Ziaka Angeliki is an academic scholar on Islamic studies expertise on Byzantine studies, Ibadi Studies and Shia Studies.

== Studies ==
Angeliki Ziaka was born in Thessaloniki and studied at the School of Theology of Aristotle University of Thessaloniki. She took her PhD from the Marc Bloch University of Strasbourg University of Strasbourg in 2002 with title La Recherche Grecque contemporaine et l’Islam. Angeliki Ziaka, also studied at the Institute of Arabic and Islamic Studies in Rome, the History Department of the Royal University of Amman, and she has conducted research in Iran and Oman since 2006.Her interests include early and medieval Islamic historiography and Kalam; Byzantine and post-Byzantine literature on Islam; religious historical narratives and the re-articulating of Muslim identities through religious discourse and political realities in the Middle East, inter-religious dialogue and Religious Education in religious and secular environments and institutions.

== Career ==
Angeliki Ziaka is a Greek Associate Professor of Religion, at Theology School and the Scientific Head of the new Undergraduate Program on Islamic Studies at the School of Theology of Aristotle University of Thessaloniki. Also, Angeliki Ziaka was visiting Professor at the Schools of Political Science and Education of Aristotle University of Thessaloniki. Dr. Angeliki Ziaka was a Leiden University Centre for the Study of Islam and Society Fellow in 2014 and a Middle East Institute at Columbia University Fellow in New York in 2017. She is a member of the Greek Delegation to the International Holocaust Remembrance Alliance. Angeliki Ziaka belongs to the Scientific Committee of International Conference on Ibāḍī Studies.

== Main works ==

- Ziaka, Angeliki, La Recherche Grecque contemporaine et l’Islam (Strasbourg 2002/Lille, 2004).
- Ziaka, Angeliki, Shia Islam.
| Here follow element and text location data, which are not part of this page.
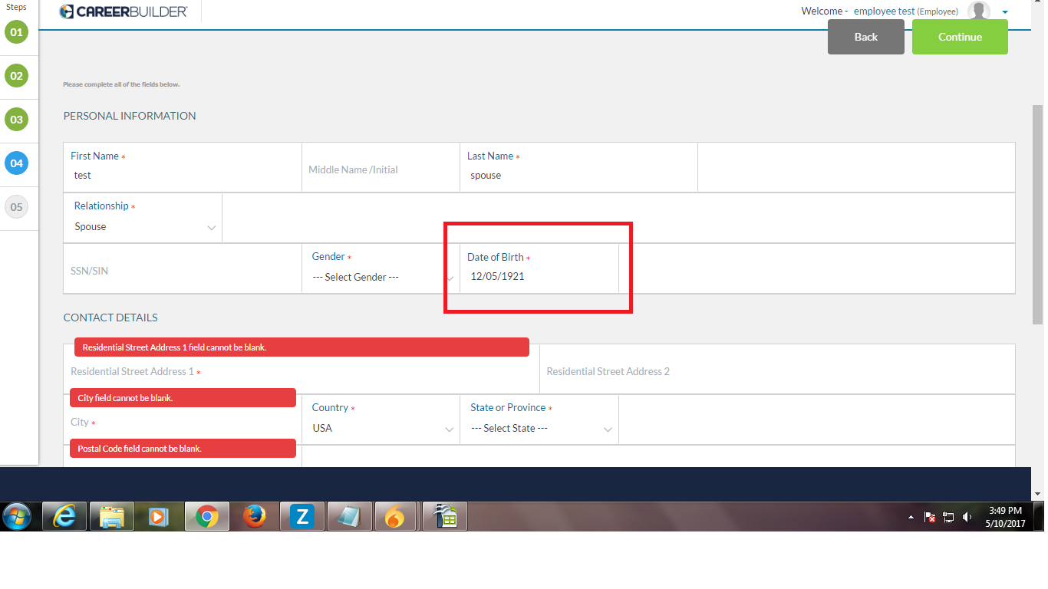
Task: Launch Firefox from the taskbar
Action: click(x=255, y=515)
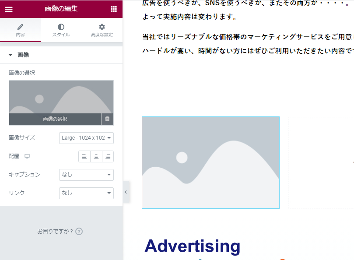This screenshot has width=354, height=260.
Task: Select left alignment for the image
Action: 84,156
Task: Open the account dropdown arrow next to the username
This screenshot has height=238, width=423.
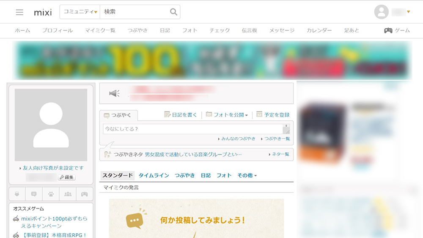Action: [x=408, y=12]
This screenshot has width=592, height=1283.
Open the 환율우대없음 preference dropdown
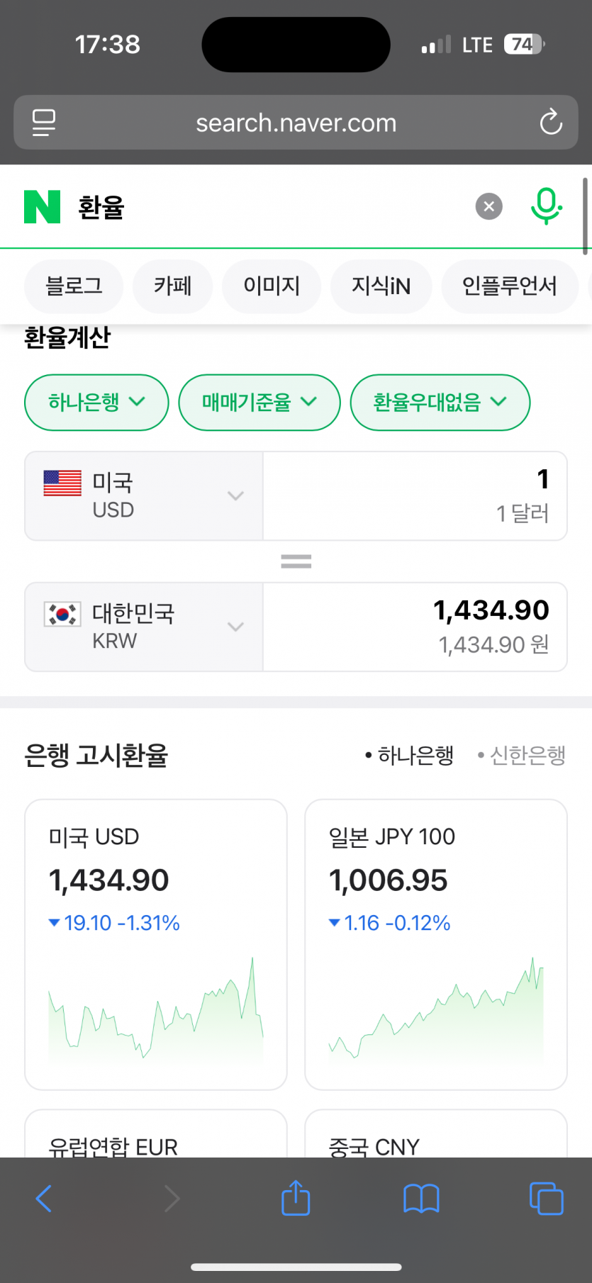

Social and Political Dimensions in the Middle East (Thessaloniki, 2004, in Greek).
- Ziaka, Angeliki, Between Polemics and Dialogue: Byzantine, Post Byzantine and Contemporary Greek Literature on Islam (Thessaloniki 2010, in Greek).
- Ziaka, Angeliki, Dialogue: The Meeting of Christianity with Islam (Thessaloniki 2010, in Greek).
- Ziaka, Angeliki, Early Islamic Apocalyptic and Messianic Movements: Mahdi the Eschatological Savior (Thessaloniki 2011, in Greek).
- Ziaka, Angeliki, Οn Ibadism (Hildesheim/N.Y., 2014).
- Ziaka, Angeliki, Kalam and the Islamic Trends of Thought (Thessaloniki 2016, in Greek).

== Papers and lecturers related to Ibadism ==

- Ziaka, Angeliki: (2013) The South East European view [on Oman and Ibadism]. In: Hoffmann-Ruf and al-Salimi (eds.) 2013a, 481-491.*
- Ziaka, Angeliki: (2013) The roots of the Uṣūl al-Fiqh in the Ibāḍī Madhhab. A comparison between Abū Saʿīd al-Kudami and Ibn Baraka. A lecture delivered at: International conference: Ibāḍī Jurisprudence. Ibāḍī law in the post-Rustamid period.
- Ziaka, Angeliki: (2014) [A series of lectures for Leiden University Centre of Islamic Studies (LUCIS), 3, 7, 24, 28 Nov. 2014].
- Ziaka, Angeliki: (2014) Early Ibāḍī theological works as historical sources. A lecture delivered at: International Conference: today's perspectives on Ibāḍī history and the historical sources
- Ziaka, Angeliki: (2015) Redefining Ibadi identity through religious discourse in the time of the Nahḍa. A lecture delivered at: International conference: Sixth conference on Ibadism and Oman.